The payoff — testing the plan with PODs
Because every update is a pure function of PODs, the interesting behavior of this robot — does it
actually stop on the line? does it refuse to drive with a dead sensor? — is testable with no
scheduler, no HAL bootstrap, and no hardware. Construct observations by hand and assert on the tick:
class PlannerLogicTest {
private PlannerObs obs(double t, ColorSenseState color) {
return new PlannerObs(t, new DriveState(0, 0, false, true), color);
}
private static final ColorSenseState OFF_LINE = new ColorSenseState(0.9, false, true);
private static final ColorSenseState ON_LINE = new ColorSenseState(0.05, true, true);
private static final ColorSenseState DEAD = new ColorSenseState(1.0, false, false);
@Test
void seekDrivesUntilLineThenHolds() {
var logic = new PlannerLogic(Constants.PLANNER);
var seeking = logic.update(Goal.SEEK_LINE, obs(0.00, OFF_LINE));
assertEquals(1.0, seeking.driveCmd().speedMps()); // seeking: commanded at seek speed
var holding = logic.update(Goal.SEEK_LINE, obs(0.02, ON_LINE));
assertEquals(0.0, holding.driveCmd().speedMps()); // line seen: the plan halts the drive
assertTrue(holding.state().ready());
}
@Test
void deadSensorVetoesTheSeek() {
var logic = new PlannerLogic(Constants.PLANNER);
var tick = logic.update(Goal.SEEK_LINE, obs(0.00, DEAD));
assertEquals(0.0, tick.driveCmd().speedMps()); // the interlock, provably enforced
}
}
The same trick works one layer down (DriveLogic: feed a DriveObs, assert on volts) and one layer
up in sim (bind the ColorSensorIOSim, run the whole robot, script the line appearing). And because
the shells log exactly the PODs the logic consumes and returns, the match log is a replay input
(ch. 29) — the same update functions re-run over recorded
Command_in + Observations reproduce the match decision-for-decision.

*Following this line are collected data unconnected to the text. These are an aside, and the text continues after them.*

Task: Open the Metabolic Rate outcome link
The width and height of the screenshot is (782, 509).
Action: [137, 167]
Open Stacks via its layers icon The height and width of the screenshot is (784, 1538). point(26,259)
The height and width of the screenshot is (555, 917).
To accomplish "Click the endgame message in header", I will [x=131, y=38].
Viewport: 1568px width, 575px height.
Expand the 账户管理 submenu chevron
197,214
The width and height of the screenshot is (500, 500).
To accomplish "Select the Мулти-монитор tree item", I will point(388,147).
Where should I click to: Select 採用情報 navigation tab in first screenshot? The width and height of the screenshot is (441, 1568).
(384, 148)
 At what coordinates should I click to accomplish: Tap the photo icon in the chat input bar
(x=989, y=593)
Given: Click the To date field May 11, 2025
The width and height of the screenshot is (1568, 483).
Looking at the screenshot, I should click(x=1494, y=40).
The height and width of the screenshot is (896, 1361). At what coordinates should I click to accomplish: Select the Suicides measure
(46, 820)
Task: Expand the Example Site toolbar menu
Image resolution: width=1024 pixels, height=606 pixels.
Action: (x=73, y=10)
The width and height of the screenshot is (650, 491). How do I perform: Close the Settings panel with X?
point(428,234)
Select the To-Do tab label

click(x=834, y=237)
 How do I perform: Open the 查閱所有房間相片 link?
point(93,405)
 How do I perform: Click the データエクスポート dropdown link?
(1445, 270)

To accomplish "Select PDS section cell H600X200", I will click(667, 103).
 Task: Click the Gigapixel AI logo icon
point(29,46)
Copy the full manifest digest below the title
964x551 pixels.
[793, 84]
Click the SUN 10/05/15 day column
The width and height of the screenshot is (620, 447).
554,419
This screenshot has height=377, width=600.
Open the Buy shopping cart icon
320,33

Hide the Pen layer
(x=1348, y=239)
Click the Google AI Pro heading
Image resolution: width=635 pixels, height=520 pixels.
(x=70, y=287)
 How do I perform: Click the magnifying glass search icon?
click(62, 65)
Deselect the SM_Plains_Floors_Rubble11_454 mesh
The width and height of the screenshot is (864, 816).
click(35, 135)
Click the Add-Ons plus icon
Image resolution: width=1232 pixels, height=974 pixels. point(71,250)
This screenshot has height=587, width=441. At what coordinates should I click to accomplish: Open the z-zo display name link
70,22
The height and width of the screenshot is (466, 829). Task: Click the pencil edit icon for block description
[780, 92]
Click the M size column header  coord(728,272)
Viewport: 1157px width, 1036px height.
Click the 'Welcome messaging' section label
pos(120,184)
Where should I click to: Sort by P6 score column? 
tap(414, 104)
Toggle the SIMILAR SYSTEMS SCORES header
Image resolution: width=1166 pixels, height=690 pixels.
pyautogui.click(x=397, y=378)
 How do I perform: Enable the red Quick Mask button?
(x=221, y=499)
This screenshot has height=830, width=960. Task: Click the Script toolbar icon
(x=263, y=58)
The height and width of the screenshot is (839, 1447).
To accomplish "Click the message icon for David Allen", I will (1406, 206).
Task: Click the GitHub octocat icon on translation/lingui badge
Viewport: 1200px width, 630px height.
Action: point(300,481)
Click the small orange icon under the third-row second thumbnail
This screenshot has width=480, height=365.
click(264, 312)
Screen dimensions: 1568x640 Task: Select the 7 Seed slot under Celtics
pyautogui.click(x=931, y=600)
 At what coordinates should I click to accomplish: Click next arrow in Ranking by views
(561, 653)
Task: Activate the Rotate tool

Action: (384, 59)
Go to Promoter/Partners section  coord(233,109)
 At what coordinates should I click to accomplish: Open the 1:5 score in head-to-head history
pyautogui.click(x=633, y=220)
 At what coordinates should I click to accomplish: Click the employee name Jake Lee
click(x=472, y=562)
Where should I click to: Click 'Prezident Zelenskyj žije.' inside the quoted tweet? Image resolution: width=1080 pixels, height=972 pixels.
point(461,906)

Checklist — what the example just demonstrated
- Four channels at every altitude —
Config/Command_in/State/Command_out, as PODs, for the motor, the sensor, both subsystems, and the planner; the fill-pattern classified each. - One pure
updateper component — emission as the return value, neverchild.set…from inside the logic; the shells (and only the shells) touch hardware and route commands. - No clock reads inside
update— every timestamp arrived inside anObsPOD. - Vendor confinement —
com.revroboticsappears inMotorIOSparkMaxandColorSensorIORevV3and nowhere else; swap to TalonFX by writing one new leaf file. - Config is a channel, filled once — every number in
Constants, defined beside its component. - Commands are the edges — a button binds to a
Goal; the planner’sCommand_outis the drive’sCommand_in; the drive’sCommand_outis the motors’. No layer skips a level. - The interlock lives in one function — the dead-sensor veto is in
PlannerLogic.updateand is unit-tested in four lines.
If you can find these seven properties in your own robot — whatever the mechanisms — the architecture is intact.